__YOUR TASK__: Rewrite the rows below, replacing "GUI agent" with "interface agent" wherever it appears and leaving everything else unchanged.

__INFORMATION PROVIDED__:

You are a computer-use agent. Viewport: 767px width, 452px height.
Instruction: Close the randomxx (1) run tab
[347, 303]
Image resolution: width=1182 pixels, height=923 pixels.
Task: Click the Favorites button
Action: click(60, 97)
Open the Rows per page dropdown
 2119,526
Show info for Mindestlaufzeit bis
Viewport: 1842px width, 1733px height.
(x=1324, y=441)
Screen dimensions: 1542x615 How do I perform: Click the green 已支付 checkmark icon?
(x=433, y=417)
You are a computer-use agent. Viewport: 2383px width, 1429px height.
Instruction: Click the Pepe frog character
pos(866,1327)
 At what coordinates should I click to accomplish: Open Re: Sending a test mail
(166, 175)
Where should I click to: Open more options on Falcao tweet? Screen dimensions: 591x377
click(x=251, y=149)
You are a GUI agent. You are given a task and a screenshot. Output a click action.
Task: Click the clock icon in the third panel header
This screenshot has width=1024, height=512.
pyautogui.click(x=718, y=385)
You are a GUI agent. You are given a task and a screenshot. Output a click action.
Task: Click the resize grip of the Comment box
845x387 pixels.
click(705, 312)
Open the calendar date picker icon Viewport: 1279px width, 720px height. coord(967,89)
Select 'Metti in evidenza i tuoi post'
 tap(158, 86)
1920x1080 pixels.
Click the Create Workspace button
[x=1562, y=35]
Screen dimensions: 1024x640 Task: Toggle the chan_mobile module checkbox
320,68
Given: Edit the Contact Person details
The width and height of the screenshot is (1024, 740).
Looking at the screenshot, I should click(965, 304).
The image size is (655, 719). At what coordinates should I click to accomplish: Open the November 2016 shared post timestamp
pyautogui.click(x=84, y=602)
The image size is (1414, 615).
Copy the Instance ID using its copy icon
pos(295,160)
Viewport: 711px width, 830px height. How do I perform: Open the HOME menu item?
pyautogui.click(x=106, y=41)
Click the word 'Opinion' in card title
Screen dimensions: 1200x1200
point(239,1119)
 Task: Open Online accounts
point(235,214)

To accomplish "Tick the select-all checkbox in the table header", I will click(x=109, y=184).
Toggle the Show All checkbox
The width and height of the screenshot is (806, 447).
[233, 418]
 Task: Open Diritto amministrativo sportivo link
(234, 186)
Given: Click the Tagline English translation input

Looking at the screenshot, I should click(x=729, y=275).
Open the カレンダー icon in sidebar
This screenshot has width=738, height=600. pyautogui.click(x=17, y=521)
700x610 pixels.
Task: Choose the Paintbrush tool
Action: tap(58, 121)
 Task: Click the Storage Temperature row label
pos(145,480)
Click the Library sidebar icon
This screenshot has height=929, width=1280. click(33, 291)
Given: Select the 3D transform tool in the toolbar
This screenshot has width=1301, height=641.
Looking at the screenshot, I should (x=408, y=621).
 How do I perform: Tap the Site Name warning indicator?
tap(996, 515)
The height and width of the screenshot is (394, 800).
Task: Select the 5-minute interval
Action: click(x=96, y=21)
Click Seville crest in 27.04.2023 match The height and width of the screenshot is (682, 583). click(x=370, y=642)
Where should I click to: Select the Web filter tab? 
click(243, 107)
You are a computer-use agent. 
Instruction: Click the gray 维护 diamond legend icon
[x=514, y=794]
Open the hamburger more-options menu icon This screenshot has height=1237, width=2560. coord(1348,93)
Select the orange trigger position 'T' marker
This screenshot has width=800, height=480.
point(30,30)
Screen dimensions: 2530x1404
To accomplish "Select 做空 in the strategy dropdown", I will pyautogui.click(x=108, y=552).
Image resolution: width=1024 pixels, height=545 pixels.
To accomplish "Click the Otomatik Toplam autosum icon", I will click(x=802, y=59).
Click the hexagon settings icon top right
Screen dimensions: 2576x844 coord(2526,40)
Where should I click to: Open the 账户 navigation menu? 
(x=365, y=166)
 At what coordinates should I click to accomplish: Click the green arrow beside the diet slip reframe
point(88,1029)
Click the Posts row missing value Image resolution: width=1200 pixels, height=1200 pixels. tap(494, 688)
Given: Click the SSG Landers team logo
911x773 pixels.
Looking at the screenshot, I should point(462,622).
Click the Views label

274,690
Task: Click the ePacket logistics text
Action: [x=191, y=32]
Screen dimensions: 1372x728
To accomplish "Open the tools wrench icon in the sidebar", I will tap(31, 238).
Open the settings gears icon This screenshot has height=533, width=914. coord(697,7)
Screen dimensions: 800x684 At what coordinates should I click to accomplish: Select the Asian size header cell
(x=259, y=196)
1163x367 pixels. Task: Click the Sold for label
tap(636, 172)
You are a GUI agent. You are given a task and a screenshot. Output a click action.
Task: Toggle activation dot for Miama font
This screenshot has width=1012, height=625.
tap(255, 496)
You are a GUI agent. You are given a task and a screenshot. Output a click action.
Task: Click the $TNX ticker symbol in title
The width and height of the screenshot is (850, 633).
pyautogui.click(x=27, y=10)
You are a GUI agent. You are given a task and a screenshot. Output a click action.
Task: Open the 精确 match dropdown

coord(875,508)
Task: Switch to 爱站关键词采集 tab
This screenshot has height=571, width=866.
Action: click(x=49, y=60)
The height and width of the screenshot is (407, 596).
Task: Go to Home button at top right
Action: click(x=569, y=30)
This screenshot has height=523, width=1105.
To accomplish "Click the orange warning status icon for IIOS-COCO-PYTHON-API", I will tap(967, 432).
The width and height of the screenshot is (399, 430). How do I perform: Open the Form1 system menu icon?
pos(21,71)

__FULL SOLUTION__:
You are a computer-use agent. Viewport: 767px width, 452px height.
Instruction: Close the randomxx (1) run tab
[347, 303]
Image resolution: width=1182 pixels, height=923 pixels.
Task: Click the Favorites button
Action: click(60, 97)
Open the Rows per page dropdown
 2119,526
Show info for Mindestlaufzeit bis
Viewport: 1842px width, 1733px height.
(x=1324, y=441)
Screen dimensions: 1542x615 How do I perform: Click the green 已支付 checkmark icon?
(x=433, y=417)
You are a computer-use agent. Viewport: 2383px width, 1429px height.
Instruction: Click the Pepe frog character
pos(866,1327)
 At what coordinates should I click to accomplish: Open Re: Sending a test mail
(166, 175)
Where should I click to: Open more options on Falcao tweet? Screen dimensions: 591x377
click(x=251, y=149)
You are a interface agent. You are given a task and a screenshot. Output a click action.
Task: Click the clock icon in the third panel header
This screenshot has width=1024, height=512.
pyautogui.click(x=718, y=385)
You are a interface agent. You are given a task and a screenshot. Output a click action.
Task: Click the resize grip of the Comment box
845x387 pixels.
click(705, 312)
Open the calendar date picker icon Viewport: 1279px width, 720px height. coord(967,89)
Select 'Metti in evidenza i tuoi post'
 tap(158, 86)
1920x1080 pixels.
Click the Create Workspace button
[x=1562, y=35]
Screen dimensions: 1024x640 Task: Toggle the chan_mobile module checkbox
320,68
Given: Edit the Contact Person details
The width and height of the screenshot is (1024, 740).
Looking at the screenshot, I should click(965, 304).
The image size is (655, 719). At what coordinates should I click to accomplish: Open the November 2016 shared post timestamp
pyautogui.click(x=84, y=602)
The image size is (1414, 615).
Copy the Instance ID using its copy icon
pos(295,160)
Viewport: 711px width, 830px height. How do I perform: Open the HOME menu item?
pyautogui.click(x=106, y=41)
Click the word 'Opinion' in card title
Screen dimensions: 1200x1200
point(239,1119)
 Task: Open Online accounts
point(235,214)

To accomplish "Tick the select-all checkbox in the table header", I will click(x=109, y=184).
Toggle the Show All checkbox
The width and height of the screenshot is (806, 447).
[233, 418]
 Task: Open Diritto amministrativo sportivo link
(234, 186)
Given: Click the Tagline English translation input

Looking at the screenshot, I should click(x=729, y=275).
Open the カレンダー icon in sidebar
This screenshot has width=738, height=600. pyautogui.click(x=17, y=521)
700x610 pixels.
Task: Choose the Paintbrush tool
Action: tap(58, 121)
 Task: Click the Storage Temperature row label
pos(145,480)
Click the Library sidebar icon
This screenshot has height=929, width=1280. click(33, 291)
Given: Select the 3D transform tool in the toolbar
This screenshot has width=1301, height=641.
Looking at the screenshot, I should (x=408, y=621).
 How do I perform: Tap the Site Name warning indicator?
tap(996, 515)
The height and width of the screenshot is (394, 800).
Task: Select the 5-minute interval
Action: click(x=96, y=21)
Click Seville crest in 27.04.2023 match The height and width of the screenshot is (682, 583). click(x=370, y=642)
Where should I click to: Select the Web filter tab? 
click(243, 107)
You are a computer-use agent. 
Instruction: Click the gray 维护 diamond legend icon
[x=514, y=794]
Open the hamburger more-options menu icon This screenshot has height=1237, width=2560. coord(1348,93)
Select the orange trigger position 'T' marker
This screenshot has width=800, height=480.
point(30,30)
Screen dimensions: 2530x1404
To accomplish "Select 做空 in the strategy dropdown", I will pyautogui.click(x=108, y=552).
Image resolution: width=1024 pixels, height=545 pixels.
To accomplish "Click the Otomatik Toplam autosum icon", I will click(x=802, y=59).
Click the hexagon settings icon top right
Screen dimensions: 2576x844 coord(2526,40)
Where should I click to: Open the 账户 navigation menu? 
(x=365, y=166)
 At what coordinates should I click to accomplish: Click the green arrow beside the diet slip reframe
point(88,1029)
Click the Posts row missing value Image resolution: width=1200 pixels, height=1200 pixels. tap(494, 688)
Given: Click the SSG Landers team logo
911x773 pixels.
Looking at the screenshot, I should point(462,622).
Click the Views label

274,690
Task: Click the ePacket logistics text
Action: [x=191, y=32]
Screen dimensions: 1372x728
To accomplish "Open the tools wrench icon in the sidebar", I will tap(31, 238).
Open the settings gears icon This screenshot has height=533, width=914. coord(697,7)
Screen dimensions: 800x684 At what coordinates should I click to accomplish: Select the Asian size header cell
(x=259, y=196)
1163x367 pixels. Task: Click the Sold for label
tap(636, 172)
You are a interface agent. You are given a task and a screenshot. Output a click action.
Task: Toggle activation dot for Miama font
This screenshot has width=1012, height=625.
tap(255, 496)
You are a interface agent. You are given a task and a screenshot. Output a click action.
Task: Click the $TNX ticker symbol in title
The width and height of the screenshot is (850, 633).
pyautogui.click(x=27, y=10)
You are a interface agent. You are given a task and a screenshot. Output a click action.
Task: Open the 精确 match dropdown

coord(875,508)
Task: Switch to 爱站关键词采集 tab
This screenshot has height=571, width=866.
Action: click(x=49, y=60)
The height and width of the screenshot is (407, 596).
Task: Go to Home button at top right
Action: click(x=569, y=30)
This screenshot has height=523, width=1105.
To accomplish "Click the orange warning status icon for IIOS-COCO-PYTHON-API", I will tap(967, 432).
The width and height of the screenshot is (399, 430). How do I perform: Open the Form1 system menu icon?
pos(21,71)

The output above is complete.